ものづくり , グローバル , グローバル人材 , デザイン , マネジメント , マーケティング , ヨーロッパ , 事業立案 , 人材活用 , 伝統 , 働き方 , 新規事業 , 起業

文:佐藤ゆき 写真提供:Link

「グローバル人材」の必要性が日本国内で叫ばれているが、グローバルに働くというのは具体的にどのような働き方、姿勢を指すのだろう。個別例を見ていくと、その在り方は実にさまざまで、パーソナルなものだ。シリーズ「海外から学ぶ日本」では、市場や職場において日本に縛られることなくグローバルな視点をもって仕事をしている人々を紹介していきたい。

5年前の2011年、日本の風呂敷を世界に広めるべくプロジェクトをスタートさせた日本人女性がいる。「Link」代表のボウスキル京子さんだ。彼女が立ち上げたLinkのチームは、それまでの風呂敷とはがらりとイメージを変えたモダンなテキスタイル「Furoshiki」をつくり、リアルな店舗は持たず、ネットを駆使して世界中のファンを獲得していった。

「Furoshiki」とネットで検索しても情報が少なかった当時、彼女とデザイナーたちは「Furoshiki」を世界に広めるために何をしたのか。

3年間のロンドン滞在を経て京子さんが日本に帰国されるタイミングで、Linkの創業ストーリーについてベルリンでお話を伺う機会を得られた。
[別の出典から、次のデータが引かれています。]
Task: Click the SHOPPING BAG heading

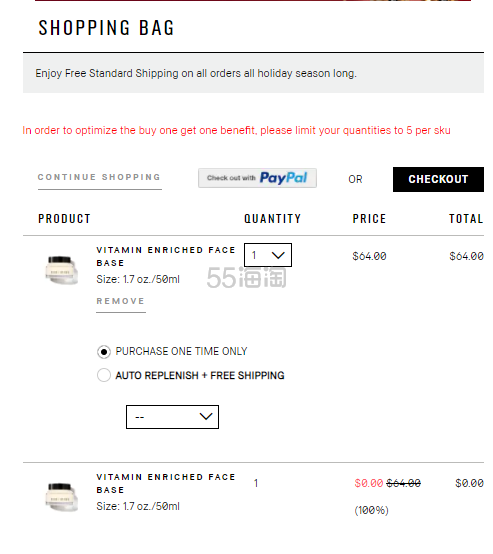Action: pos(106,28)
目標は、ネットで「Furoshiki」と検索したときにナンバーワンになる

― さっそくですが、Linkが始まった経緯を教えてください。

今から約5年前、ちょうど二人目の子供を産んだあとの頃でした。その頃、イギリス人で東京に7年住んでいた友人のルシンダとよく「何かやりたいね」と言っていました。私は当時、外資系小売業の企業に勤めていて、ルシンダは主婦でした。彼女と二人で「インターネットを使ってリアルな商品を販売したい」というようなことを話していました。
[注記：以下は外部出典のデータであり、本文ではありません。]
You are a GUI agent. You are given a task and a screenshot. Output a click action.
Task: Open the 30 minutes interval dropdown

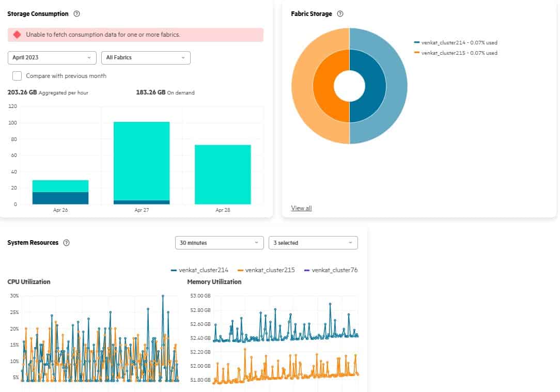pos(219,242)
具体的に考えてみた結果、まず「手ぬぐいはどうだろう?」ということになり、二人で手ぬぐいのワークショップにも行ってみました。東京の下町でワークショップがあったのですが、真剣に手ぬぐいづくりを勉強したいという動機で来ている人も結構いて、面白くて。それで、手ぬぐいを作ろうかという話になったんですけど、手ぬぐいだとせいぜい1枚1000円が限度で高く売れないから、じゃあ風呂敷の方がいいんじゃないかと。そんな感じで、風呂敷をつくるというアイデアが生まれました。

― お二人とも、テキスタイルづくりやデザインなどの経験が既にあったんですか?

彼女は、ロンドンのロイヤル・カレッジ・オブ・アートを卒業していて、グラフィックアートを専攻していました。私は東京造形大学という日本の美大で勉強していました。お互いそういうバックグラウンドはあります。

風呂敷は、日本的なベタな柄が多いですが、私たちは日本的な感覚を残しつつ、もっとモダンに誰もやったことのないアプローチで実践していきたいという事を話していました。

グーグルで「Furoshiki」とローマ字で検索してみたら、富士山の絵とかベタなものしか出てこないし、Furoshikiというローマ字は全然ネット上で広がっていないし、情報がとても少なかったのです。だから、逆にFuroshikiというワードでネット上で一番目立ちたいと思いました。

それが第一。Furoshikiで検索したときにナンバーワンになるような商品を作る。当時はPinterestもあったかなかった、のような感じでした。Instagramもまだ出たての頃でしたし。インターネットで日本の伝統的商品を売る事が、まだ新鮮な感じで今とはかなり違いました。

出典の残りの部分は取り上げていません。